**** Supplied material ****

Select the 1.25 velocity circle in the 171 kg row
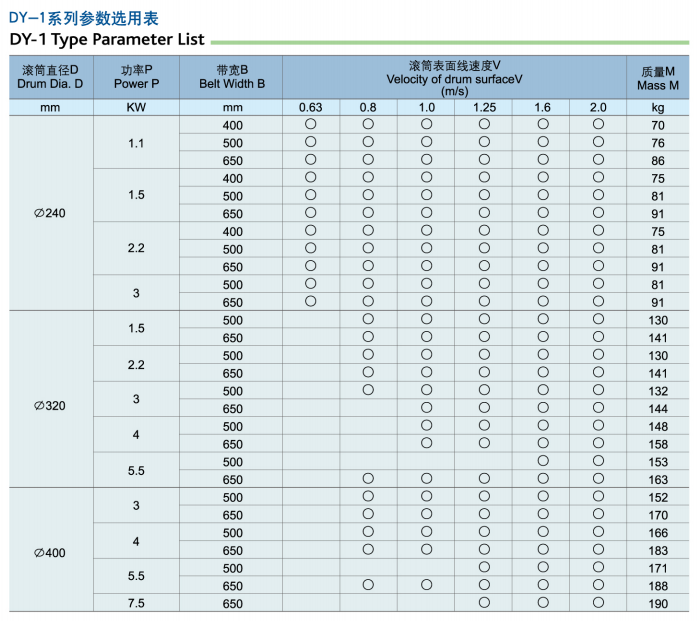Viewport: 698px width, 621px height. [x=484, y=567]
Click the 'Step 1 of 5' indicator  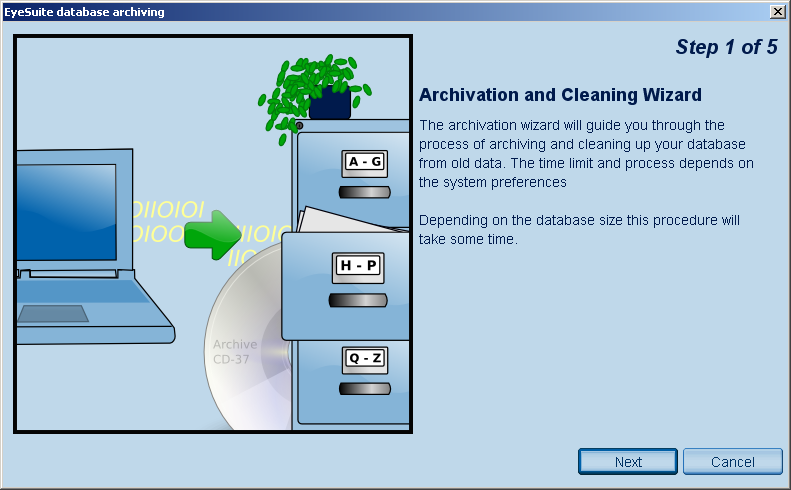[x=726, y=47]
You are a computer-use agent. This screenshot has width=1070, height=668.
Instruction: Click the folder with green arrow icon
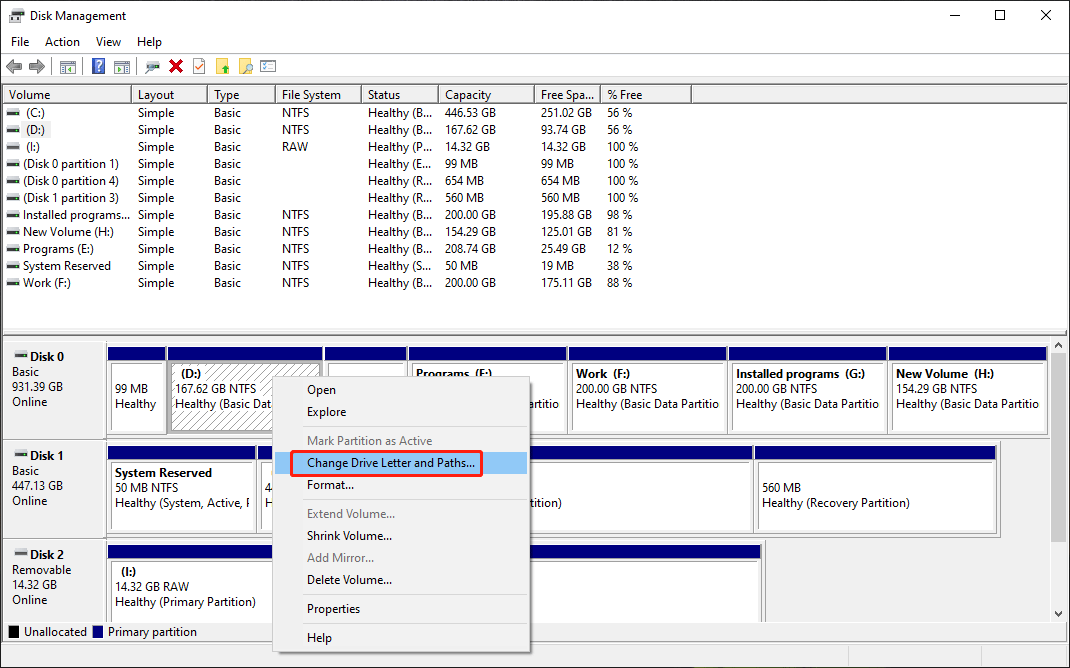pyautogui.click(x=223, y=66)
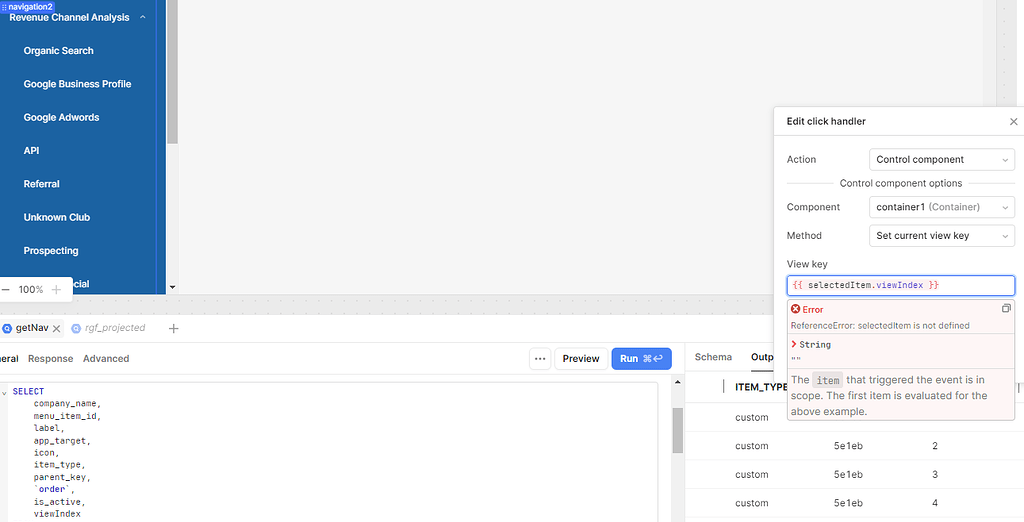This screenshot has width=1024, height=522.
Task: Open the Component dropdown showing container1
Action: [941, 207]
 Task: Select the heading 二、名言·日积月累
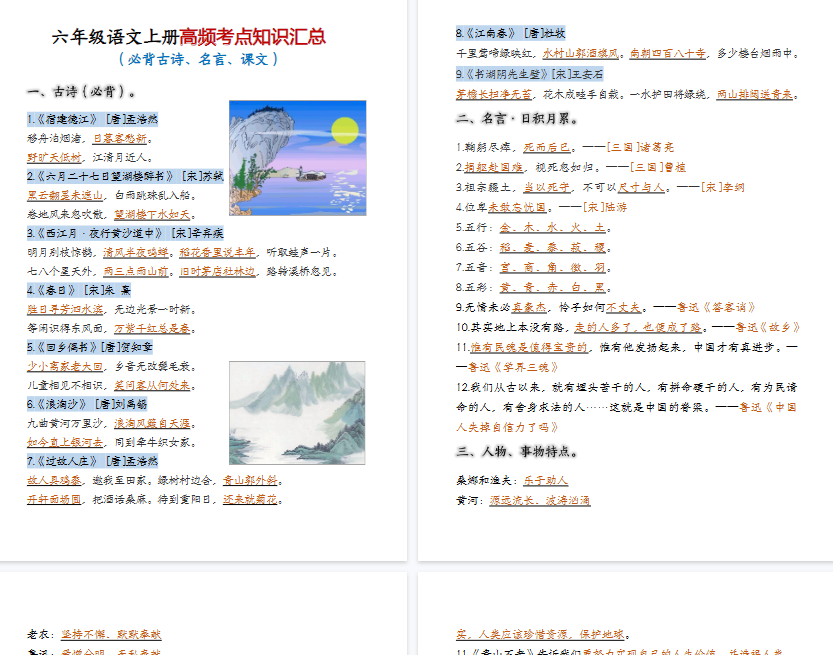[516, 119]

****

Task details: The copy must begin at the line containing "Instruction: Click the" and end at the last line of the data above, with every line retyped exactly and no pictures included.

Response:
Instruction: Click the folder with green arrow icon
pyautogui.click(x=223, y=66)
This screenshot has width=1024, height=522.
Task: Open the Component dropdown showing container1
Action: [941, 207]
 Task: Select the heading 二、名言·日积月累
[516, 119]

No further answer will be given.